We all suffer from the propensity to create order out of chaos.This extends to the unruly dimensions of big data when we have such a familiar structure at hand in the ever faithful Enterprise Data Warehouse (EDW). Most of us feel the need to hammer big data into a mold that we can use in our everyday business interactions, but then is big data any different than a data warehouse with consistent reports being extracted?
In order to unravel the entanglements of EDW and big data, we need to look at "time" which is most precious to all of us. There are a number of differences between big data and the data that reside in an EDW, but the primary difference is the value of time in each ecosystem.

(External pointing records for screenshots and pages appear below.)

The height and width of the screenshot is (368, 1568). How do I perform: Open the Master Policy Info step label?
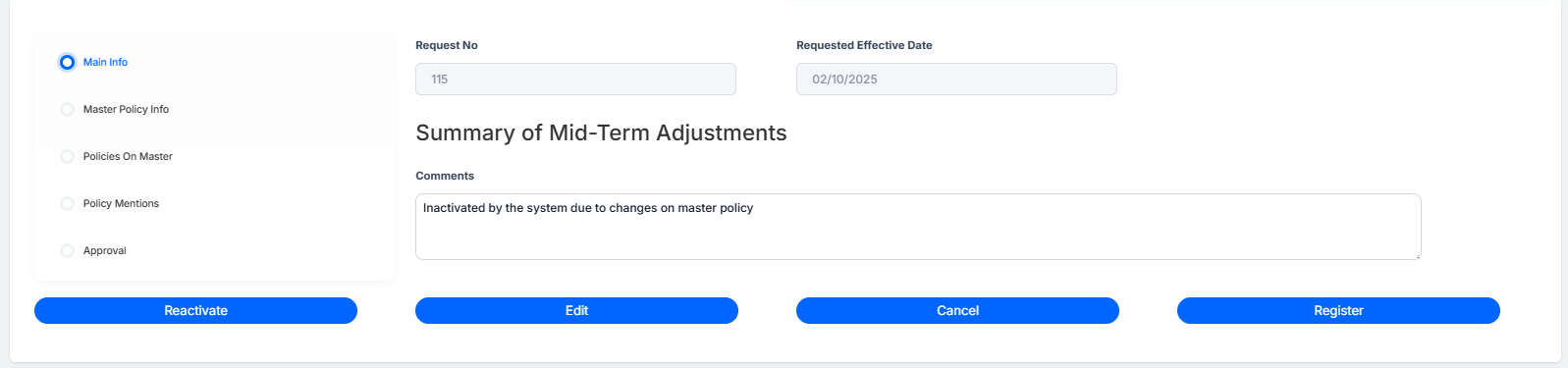coord(126,109)
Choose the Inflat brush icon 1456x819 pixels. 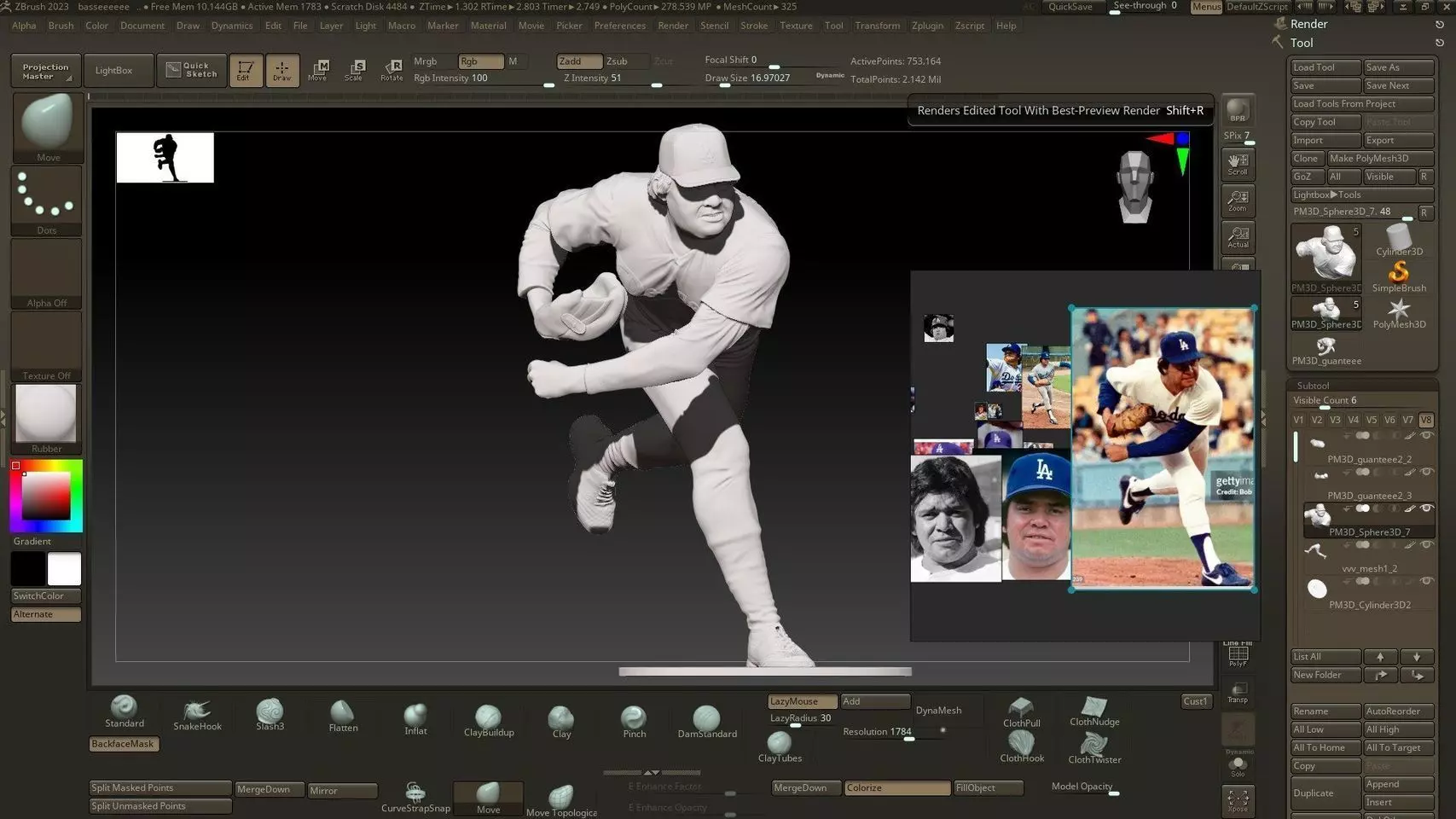415,717
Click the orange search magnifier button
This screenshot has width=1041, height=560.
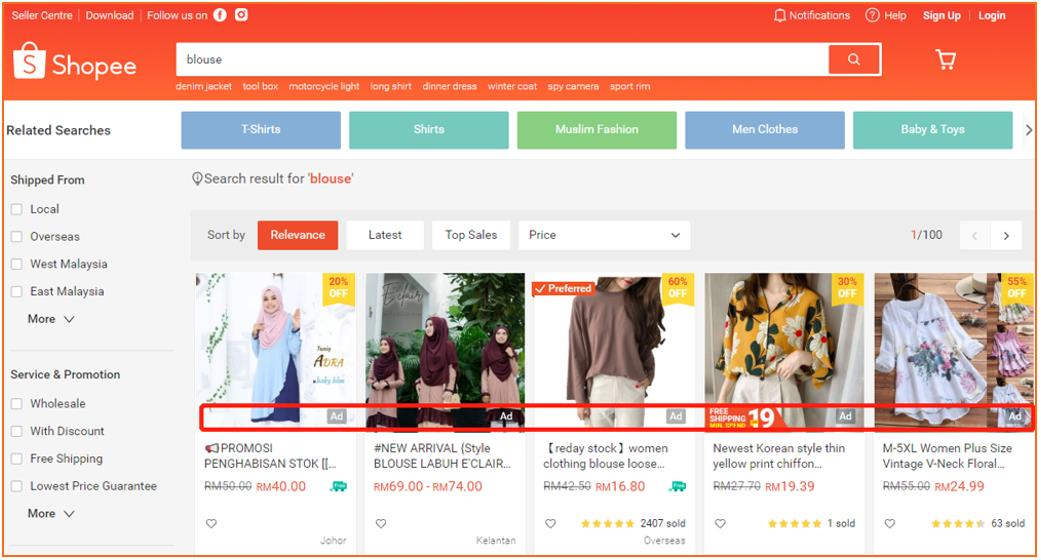click(853, 60)
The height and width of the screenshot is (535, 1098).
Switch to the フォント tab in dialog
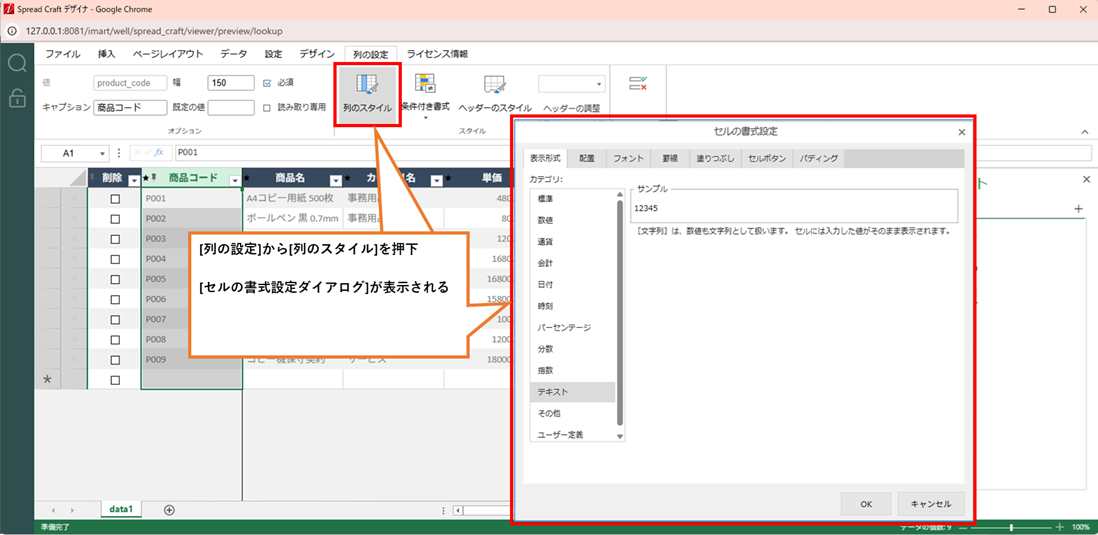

An EDW consumes source system data rhythmically and the vast majority of its output is also cadenced. There is no denying that many industry standard platforms are shifting towards self-service modes where the data in the warehouse can be queried as needed. Big Data is however different. The information in the typical data warehouse is well known; metadata, linking tables, primary keys, etc. Looking at this data differently can produce unique insights, but it’s not big data. Big data is data that is without structure, or with a little structure, a mixture of CLOBs and BLOBs and that has value in the moment - a time span much shorter than what is found in the EDW.
The relationship between the EDW and Big Data can be that of distant cousins but should be more akin to the differences between brother and sister with parent company being the same. Looking at the DNA of both ecosystems, the potential for big data can be realized in coexistence with an EDW or Data Mart architecture. Before data enters the EDW or Data Mart, it is manipulated, enhanced, and transformed; most commonly by an ETL toolkit. Big Data is no different - it needs to be transformed in the moment to be understood. A possible and most probably the best location for a company’s big data platform is running parallel to their EDW staging. While a greater level of talent is necessary to decipher big data, many of the ETL toolkits can be used to explore and eventually refine natural relationships between entities in the big data platform.